As the second son of Aeducan I knew to always be on my guard, dwarven politics demand careful attention. For that I had Gorim a faithful second who’s one failure earned me the title Kinslayer.But, I get ahead of myself. My last day as an Aeducan was also one of my greatest at the time. I entered the proving defeating all and still passing the reward to the one who deserved it, and then the ladies… they will come back into the story, I assure you. I met a group of Grey Wardens and the leader of the group, Duncan. They fight the darkspawn threat giving up title and past to protect all lands. I decided that I would go and fight with them when I could convince my father that it was best. Later that same day Behlen even warned me that my eldest brother Trian had plans to kill me to ensure his seat upon the throne. I refused to believe it, it was too soon, father too healthy, to start at that game. This was my first lesson: In peace: Vigilance.
The next day I took my first command into the deep roads to retrieve the shield of Aeducan; it was a glorious success, except for the death of my brother Trian. There were signs of betrayal along the way; the Aeducan taig was open, which required our family signet ring. But, I still refused to acknowledge them until I came upon Trian’s lifeless body; at a crossroads we were all to gather at before returning to Orzimarr. Murdered by blade and arrow, but no markings of darkspawn defilement I couldn’t ignore the signs anymore.
The truth burned into mind, I had been outplayed and outmaneuvered. Not by Trian, but by Behlen and with timing you couldn’t plan, suddenly he appeared. With his cohort as well as Father’s I could hear him hurrying everyone along “before it was too late”. Yes it was too late, but how was he going to play this when I had my own cohort of witnesses.

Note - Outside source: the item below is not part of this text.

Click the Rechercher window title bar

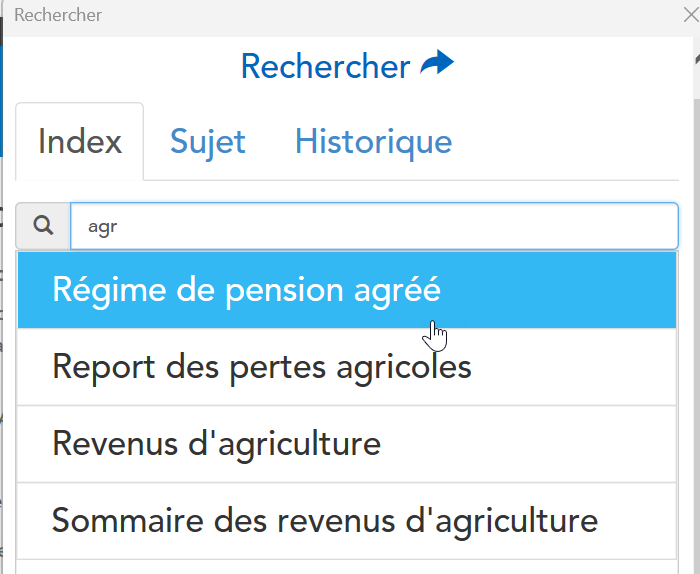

The scene rocked my father, all I could say was “it’s not as it appears." Gorim spoke out that he was dead when we arrived, but quickly he was dismissed as “too loyal” to be considered a valid witness. I was about to call out Behlen and his treachery when my scout came forth and told a story.
“We saw Trian and his group standing here and Lord Garrik approached them all friendly like. Suddenly when he was in striking range he ordered us to attack Trian and his men. Garrik was so fast with sword and shield, Gorim slaying that man from behind. They didn’t stand a chance.”
With fury and vengeance I killed that scout before he could offer another lie. Turning to the rest of my cohort I realized they were all murmuring that what the scout said was true. Even Frandon Ivo, of noble caste, the man I bested in the proving and still gave proving trophy to, agreed that the scout had spoken true. Outmaneuvered and outplayed I kept silent, furious that Gorim might be put to death for my own stupidity and refusal to play the game. Me, eh, we all die and I deserve it all the more for not seeing the game before me.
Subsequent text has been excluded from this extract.